INFO 08-27 10:29:45 model_runner.py:190] Loading model weights took 14.9595 GB
Traceback (most recent call last):
  File "/mnt/data/pgw/CacheBlend/example/blend.py", line 5, in <module>
    llm = LLM(model="/mnt/data/models/Llama-3-8B-Instruct", gpu_memory_utilization=0.9, tensor_parallel_size=1)
  File "/mnt/data/pgw/CacheBlend/vllm_blend/vllm/entrypoints/llm.py", line 118, in __init__
    self.llm_engine = LLMEngine.from_engine_args(
  File "/mnt/data/pgw/CacheBlend/vllm_blend/vllm/engine/llm_engine.py", line 277, in from_engine_args
    engine = cls(
  File "/mnt/data/pgw/CacheBlend/vllm_blend/vllm/engine/llm_engine.py", line 160, in __init__
    self._initialize_kv_caches()
  File "/mnt/data/pgw/CacheBlend/vllm_blend/vllm/engine/llm_engine.py", line 236, in _initialize_kv_caches
    self.model_executor.determine_num_available_blocks())
  File "/mnt/data/pgw/CacheBlend/vllm_blend/vllm/executor/gpu_executor.py", line 111, in determine_num_available_blocks
    return self.driver_worker.determine_num_available_blocks()

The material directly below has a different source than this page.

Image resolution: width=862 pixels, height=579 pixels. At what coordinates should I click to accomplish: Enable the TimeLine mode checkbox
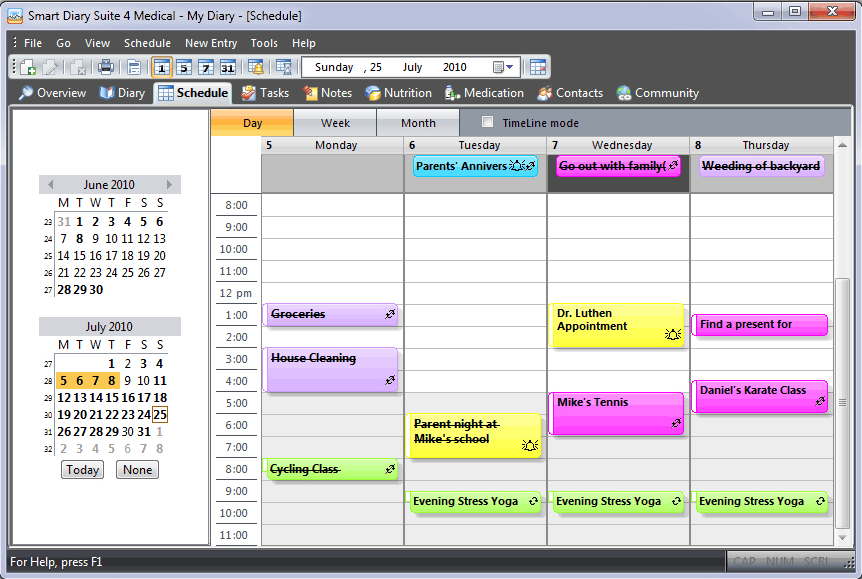[488, 123]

  File "/mnt/data/pgw/CacheBlend/venv/lib/python3.10/site-packages/torch/utils/_contextlib.py", line 115, in decorate_context
    return func(*args, **kwargs)
  File "/mnt/data/pgw/CacheBlend/vllm_blend/vllm/worker/worker.py", line 147, in determine_num_available_blocks
    self.model_runner.profile_run()
  File "/mnt/data/pgw/CacheBlend/venv/lib/python3.10/site-packages/torch/utils/_contextlib.py", line 115, in decorate_context
    return func(*args, **kwargs)
  File "/mnt/data/pgw/CacheBlend/vllm_blend/vllm/worker/model_runner.py", line 994, in profile_run
    self.execute_model(seqs, kv_caches)
  File "/mnt/data/pgw/CacheBlend/venv/lib/python3.10/site-packages/torch/utils/_contextlib.py", line 115, in decorate_context
    return func(*args, **kwargs)
  File "/mnt/data/pgw/CacheBlend/vllm_blend/vllm/worker/model_runner.py", line 888, in execute_model
    hidden_states = model_executable(**execute_model_kwargs)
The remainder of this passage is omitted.